** Opening Provided text block **
From what, Facebook News Feeds? Well, yes ... exactly.


"This class will focus on the alchemical recuperation of aimless surfing into substantial works of literature," reads the course description. In other words, students will use the "raw material" of text messages, status updates, and other random surfing "for creating compelling and emotional works of literature." Think: Facebook Timelines turned into memoirs -- that kind of thing. Along with creating literature, students will "explore the long history of the recuperation of boredom and time-wasting through texts about affect theory, situationism, and everyday life."


In other words, this class is a mixture of abstract literature and philosophy -- and, above all, it's meant to promote experimental thinking. Despite the title, Goldsmith assures me it's a rigorous, intellectual course that had to go through a course proposal in the creative writing program that required a theoretical foundation. This is reflected in the required reading list, which includes texts from theoretical thinkers like Guy Debord, Mary Kelly Erving Goffman, Betty Friedan, Raymond Williams, John Cage, Georges Perec, Michel de Certeau, Henri Lefevbre, Trin Minh-ha, Stuart Hall, Sianne Ngai, Siegfried Kracauer. You'll notice BuzzFeed isn't on the list -- the materials are very much heavy and intellectual.


The Idea


So how did Goldsmith come up with this idea? "It came about with my frustration after having read article after article about how the internet is making us dumber," he told me. "I don't think that's true. We're reading and writing more than we ever have; we're sharing ideas and learning in ways that cannot be measured. It's just that we've never been taught to value these types of reading, writing, sharing, and learning. We will not learn in the old ways; our learning will be different."
** Closing Provided text block **
** Opening Records provided block **
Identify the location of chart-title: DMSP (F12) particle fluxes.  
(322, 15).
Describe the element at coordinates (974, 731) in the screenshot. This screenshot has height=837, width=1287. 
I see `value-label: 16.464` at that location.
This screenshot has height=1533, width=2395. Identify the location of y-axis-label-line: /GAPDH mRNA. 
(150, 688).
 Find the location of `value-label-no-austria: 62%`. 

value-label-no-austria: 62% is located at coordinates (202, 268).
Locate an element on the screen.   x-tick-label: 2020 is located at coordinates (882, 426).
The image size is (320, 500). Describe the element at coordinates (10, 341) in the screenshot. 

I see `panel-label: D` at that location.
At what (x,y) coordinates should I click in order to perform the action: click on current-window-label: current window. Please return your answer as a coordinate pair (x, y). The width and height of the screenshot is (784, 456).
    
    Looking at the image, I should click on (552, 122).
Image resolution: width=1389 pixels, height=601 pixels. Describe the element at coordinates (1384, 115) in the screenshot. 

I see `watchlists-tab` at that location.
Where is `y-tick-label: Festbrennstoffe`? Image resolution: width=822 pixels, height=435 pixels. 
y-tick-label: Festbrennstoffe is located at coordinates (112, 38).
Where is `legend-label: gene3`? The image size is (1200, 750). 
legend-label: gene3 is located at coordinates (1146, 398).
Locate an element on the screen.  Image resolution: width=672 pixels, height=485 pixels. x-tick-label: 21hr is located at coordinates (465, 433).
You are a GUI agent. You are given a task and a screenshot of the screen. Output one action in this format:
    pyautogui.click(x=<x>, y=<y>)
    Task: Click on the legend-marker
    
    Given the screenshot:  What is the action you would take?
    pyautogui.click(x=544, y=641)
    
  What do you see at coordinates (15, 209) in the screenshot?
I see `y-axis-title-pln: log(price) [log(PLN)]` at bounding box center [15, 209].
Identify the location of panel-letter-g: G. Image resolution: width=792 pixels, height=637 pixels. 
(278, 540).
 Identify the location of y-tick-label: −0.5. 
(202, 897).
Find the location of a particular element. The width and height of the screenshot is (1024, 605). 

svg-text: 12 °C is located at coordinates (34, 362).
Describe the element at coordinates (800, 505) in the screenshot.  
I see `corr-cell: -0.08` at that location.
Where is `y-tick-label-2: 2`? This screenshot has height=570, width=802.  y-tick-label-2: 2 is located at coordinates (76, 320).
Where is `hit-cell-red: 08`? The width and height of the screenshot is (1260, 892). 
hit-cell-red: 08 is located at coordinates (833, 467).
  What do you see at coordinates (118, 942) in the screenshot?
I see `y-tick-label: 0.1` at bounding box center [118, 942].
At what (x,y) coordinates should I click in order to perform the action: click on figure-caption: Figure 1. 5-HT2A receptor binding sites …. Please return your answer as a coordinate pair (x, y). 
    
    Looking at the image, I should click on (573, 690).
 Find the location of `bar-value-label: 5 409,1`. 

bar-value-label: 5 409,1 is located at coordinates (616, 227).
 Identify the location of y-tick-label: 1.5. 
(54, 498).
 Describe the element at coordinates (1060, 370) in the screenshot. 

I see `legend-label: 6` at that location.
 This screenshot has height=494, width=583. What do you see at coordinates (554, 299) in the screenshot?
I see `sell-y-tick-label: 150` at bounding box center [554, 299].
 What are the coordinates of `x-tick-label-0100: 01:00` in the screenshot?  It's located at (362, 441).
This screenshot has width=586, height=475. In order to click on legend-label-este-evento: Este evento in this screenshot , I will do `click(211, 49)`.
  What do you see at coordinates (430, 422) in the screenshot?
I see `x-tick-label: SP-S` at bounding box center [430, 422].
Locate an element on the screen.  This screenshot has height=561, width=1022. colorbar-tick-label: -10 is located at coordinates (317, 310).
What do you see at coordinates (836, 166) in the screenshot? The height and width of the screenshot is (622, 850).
** Closing Records provided block **
Reproduce the passage above about the class that turns aimless internet surfing into literature, word for word and in full.

From what, Facebook News Feeds? Well, yes ... exactly.


"This class will focus on the alchemical recuperation of aimless surfing into substantial works of literature," reads the course description. In other words, students will use the "raw material" of text messages, status updates, and other random surfing "for creating compelling and emotional works of literature." Think: Facebook Timelines turned into memoirs -- that kind of thing. Along with creating literature, students will "explore the long history of the recuperation of boredom and time-wasting through texts about affect theory, situationism, and everyday life."


In other words, this class is a mixture of abstract literature and philosophy -- and, above all, it's meant to promote experimental thinking. Despite the title, Goldsmith assures me it's a rigorous, intellectual course that had to go through a course proposal in the creative writing program that required a theoretical foundation. This is reflected in the required reading list, which includes texts from theoretical thinkers like Guy Debord, Mary Kelly Erving Goffman, Betty Friedan, Raymond Williams, John Cage, Georges Perec, Michel de Certeau, Henri Lefevbre, Trin Minh-ha, Stuart Hall, Sianne Ngai, Siegfried Kracauer. You'll notice BuzzFeed isn't on the list -- the materials are very much heavy and intellectual.


The Idea


So how did Goldsmith come up with this idea? "It came about with my frustration after having read article after article about how the internet is making us dumber," he told me. "I don't think that's true. We're reading and writing more than we ever have; we're sharing ideas and learning in ways that cannot be measured. It's just that we've never been taught to value these types of reading, writing, sharing, and learning. We will not learn in the old ways; our learning will be different."